TASK DIRECTIONS:
Report every line of the records beneath this task that holds the string "tree".

***** INFORMATION GIVEN

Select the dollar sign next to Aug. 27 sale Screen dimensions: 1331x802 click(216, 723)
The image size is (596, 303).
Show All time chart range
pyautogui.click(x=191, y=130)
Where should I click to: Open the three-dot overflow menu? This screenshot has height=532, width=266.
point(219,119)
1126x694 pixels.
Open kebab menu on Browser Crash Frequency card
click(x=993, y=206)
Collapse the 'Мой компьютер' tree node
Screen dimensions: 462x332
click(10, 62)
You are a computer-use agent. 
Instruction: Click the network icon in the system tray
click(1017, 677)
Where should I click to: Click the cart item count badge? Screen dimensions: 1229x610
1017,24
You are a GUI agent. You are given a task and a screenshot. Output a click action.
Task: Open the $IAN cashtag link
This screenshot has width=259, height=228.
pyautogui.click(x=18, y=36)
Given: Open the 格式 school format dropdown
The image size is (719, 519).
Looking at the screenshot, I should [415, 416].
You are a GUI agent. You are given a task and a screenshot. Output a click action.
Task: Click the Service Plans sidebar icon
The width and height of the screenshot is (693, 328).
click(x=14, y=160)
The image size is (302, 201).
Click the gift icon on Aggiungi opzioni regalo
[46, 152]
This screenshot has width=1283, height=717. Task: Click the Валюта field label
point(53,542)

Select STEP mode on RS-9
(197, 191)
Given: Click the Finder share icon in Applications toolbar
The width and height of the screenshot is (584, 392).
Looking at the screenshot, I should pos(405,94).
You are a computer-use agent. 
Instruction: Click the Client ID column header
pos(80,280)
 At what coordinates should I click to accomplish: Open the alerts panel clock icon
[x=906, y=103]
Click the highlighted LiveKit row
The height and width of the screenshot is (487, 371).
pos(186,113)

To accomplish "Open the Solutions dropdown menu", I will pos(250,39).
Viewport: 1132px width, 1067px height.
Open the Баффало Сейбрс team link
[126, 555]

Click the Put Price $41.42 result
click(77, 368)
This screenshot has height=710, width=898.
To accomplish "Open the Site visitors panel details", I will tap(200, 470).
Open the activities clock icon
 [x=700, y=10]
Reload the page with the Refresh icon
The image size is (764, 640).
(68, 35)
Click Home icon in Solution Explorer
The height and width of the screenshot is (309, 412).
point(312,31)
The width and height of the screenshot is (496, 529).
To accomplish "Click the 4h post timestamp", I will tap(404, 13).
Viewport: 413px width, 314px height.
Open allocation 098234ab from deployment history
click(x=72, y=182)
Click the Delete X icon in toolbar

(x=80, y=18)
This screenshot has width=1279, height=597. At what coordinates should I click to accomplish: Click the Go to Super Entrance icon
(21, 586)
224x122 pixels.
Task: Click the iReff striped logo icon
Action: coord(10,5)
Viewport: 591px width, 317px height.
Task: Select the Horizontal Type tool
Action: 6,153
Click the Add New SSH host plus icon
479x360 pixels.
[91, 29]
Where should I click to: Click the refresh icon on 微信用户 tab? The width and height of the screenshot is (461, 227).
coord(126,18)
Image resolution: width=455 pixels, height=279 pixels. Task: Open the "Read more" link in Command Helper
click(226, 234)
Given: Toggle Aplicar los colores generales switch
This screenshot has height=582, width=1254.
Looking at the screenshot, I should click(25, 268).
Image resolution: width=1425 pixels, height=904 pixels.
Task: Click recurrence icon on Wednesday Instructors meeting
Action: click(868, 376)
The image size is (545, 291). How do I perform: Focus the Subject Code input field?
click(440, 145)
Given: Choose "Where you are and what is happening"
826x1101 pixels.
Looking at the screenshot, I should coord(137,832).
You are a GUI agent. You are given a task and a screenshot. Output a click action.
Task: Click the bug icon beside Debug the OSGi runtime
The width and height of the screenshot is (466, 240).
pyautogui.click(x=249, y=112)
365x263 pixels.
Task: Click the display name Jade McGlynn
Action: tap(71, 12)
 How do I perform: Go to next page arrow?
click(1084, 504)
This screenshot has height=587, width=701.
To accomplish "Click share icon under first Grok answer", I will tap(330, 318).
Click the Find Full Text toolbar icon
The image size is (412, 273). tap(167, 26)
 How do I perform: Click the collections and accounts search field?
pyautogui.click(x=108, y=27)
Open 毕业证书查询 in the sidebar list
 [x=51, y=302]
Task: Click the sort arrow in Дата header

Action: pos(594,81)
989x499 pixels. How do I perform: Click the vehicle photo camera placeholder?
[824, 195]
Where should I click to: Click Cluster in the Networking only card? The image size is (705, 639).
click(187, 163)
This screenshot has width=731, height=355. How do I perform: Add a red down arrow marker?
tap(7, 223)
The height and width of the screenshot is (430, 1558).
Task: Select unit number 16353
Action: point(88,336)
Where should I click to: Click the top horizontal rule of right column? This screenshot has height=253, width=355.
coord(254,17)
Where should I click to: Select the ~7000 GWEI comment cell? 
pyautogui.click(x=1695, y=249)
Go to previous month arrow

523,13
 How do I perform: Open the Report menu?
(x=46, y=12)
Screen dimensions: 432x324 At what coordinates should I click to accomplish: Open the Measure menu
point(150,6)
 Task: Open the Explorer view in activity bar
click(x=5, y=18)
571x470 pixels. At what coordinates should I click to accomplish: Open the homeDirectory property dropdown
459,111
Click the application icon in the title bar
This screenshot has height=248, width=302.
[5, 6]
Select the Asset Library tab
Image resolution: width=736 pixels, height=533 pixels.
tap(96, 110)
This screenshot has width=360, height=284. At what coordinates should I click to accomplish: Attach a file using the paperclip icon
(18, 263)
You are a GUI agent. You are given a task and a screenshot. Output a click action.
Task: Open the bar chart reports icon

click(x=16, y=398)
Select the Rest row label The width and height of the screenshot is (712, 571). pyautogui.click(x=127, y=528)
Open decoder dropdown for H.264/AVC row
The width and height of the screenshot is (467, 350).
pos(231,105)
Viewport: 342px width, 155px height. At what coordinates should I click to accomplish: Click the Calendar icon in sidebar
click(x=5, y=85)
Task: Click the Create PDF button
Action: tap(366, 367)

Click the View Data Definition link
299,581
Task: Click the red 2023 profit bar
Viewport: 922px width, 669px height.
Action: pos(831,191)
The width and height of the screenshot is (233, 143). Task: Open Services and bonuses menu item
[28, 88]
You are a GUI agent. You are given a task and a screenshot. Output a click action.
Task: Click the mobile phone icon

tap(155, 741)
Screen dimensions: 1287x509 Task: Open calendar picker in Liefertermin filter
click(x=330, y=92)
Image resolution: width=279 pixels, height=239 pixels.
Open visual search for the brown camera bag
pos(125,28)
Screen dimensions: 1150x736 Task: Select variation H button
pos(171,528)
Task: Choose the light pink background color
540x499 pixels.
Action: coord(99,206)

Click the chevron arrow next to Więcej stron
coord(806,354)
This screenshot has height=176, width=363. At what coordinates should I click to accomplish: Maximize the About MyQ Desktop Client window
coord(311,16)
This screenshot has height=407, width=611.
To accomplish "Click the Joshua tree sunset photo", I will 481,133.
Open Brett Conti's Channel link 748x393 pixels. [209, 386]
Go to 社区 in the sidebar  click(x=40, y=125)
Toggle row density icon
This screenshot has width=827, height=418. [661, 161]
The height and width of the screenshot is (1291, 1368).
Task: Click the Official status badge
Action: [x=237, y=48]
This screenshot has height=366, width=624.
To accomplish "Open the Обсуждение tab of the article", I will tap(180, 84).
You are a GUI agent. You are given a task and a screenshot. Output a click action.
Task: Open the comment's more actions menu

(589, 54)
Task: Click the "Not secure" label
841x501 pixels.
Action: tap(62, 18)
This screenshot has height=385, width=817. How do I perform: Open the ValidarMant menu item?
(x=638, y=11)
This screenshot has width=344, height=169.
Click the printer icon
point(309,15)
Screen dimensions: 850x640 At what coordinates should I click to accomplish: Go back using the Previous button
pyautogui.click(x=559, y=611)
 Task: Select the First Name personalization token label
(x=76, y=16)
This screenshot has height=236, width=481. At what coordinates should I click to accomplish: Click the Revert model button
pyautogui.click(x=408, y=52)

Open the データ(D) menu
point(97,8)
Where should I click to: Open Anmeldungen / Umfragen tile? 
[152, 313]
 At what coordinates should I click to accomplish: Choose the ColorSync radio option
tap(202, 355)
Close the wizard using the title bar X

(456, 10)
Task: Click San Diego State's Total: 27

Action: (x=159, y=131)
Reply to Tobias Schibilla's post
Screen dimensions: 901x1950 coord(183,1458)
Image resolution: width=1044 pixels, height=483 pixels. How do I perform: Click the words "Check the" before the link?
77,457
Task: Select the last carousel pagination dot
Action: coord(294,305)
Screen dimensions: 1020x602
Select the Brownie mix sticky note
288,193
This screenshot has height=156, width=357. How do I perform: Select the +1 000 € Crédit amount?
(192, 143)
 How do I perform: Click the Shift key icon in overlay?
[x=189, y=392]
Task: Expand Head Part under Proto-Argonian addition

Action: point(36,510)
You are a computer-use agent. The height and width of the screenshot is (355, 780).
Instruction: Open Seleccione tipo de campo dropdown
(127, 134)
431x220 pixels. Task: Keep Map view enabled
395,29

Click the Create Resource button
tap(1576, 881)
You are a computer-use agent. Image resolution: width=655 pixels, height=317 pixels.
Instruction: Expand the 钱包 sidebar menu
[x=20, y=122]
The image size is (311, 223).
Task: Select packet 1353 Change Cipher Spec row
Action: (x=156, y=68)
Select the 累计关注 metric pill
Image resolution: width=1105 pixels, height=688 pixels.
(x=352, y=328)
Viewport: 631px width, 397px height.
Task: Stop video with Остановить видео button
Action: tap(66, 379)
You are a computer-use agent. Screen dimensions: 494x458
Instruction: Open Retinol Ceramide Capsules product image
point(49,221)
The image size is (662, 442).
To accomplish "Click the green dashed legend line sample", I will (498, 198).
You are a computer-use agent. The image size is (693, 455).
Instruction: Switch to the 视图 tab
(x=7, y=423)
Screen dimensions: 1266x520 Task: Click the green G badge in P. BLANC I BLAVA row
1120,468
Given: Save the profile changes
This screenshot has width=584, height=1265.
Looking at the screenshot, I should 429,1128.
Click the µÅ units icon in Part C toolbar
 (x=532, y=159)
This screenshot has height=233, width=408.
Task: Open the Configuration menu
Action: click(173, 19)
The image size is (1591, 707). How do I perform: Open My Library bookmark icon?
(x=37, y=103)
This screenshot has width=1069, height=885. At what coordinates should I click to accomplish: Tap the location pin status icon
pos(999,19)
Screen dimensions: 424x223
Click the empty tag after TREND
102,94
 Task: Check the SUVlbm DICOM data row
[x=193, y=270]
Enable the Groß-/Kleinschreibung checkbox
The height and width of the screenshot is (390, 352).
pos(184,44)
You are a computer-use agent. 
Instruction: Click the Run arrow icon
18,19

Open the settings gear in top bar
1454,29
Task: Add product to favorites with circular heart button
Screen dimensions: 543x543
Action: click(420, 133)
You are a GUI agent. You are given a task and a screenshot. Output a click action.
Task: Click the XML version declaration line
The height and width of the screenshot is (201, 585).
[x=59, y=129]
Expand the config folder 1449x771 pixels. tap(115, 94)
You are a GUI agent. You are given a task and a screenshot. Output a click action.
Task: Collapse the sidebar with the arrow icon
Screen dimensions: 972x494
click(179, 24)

**********

SOLUTION TO THE PROBLEM:
Collapse the 'Мой компьютер' tree node
To accomplish "Click the Joshua tree sunset photo", I will 481,133.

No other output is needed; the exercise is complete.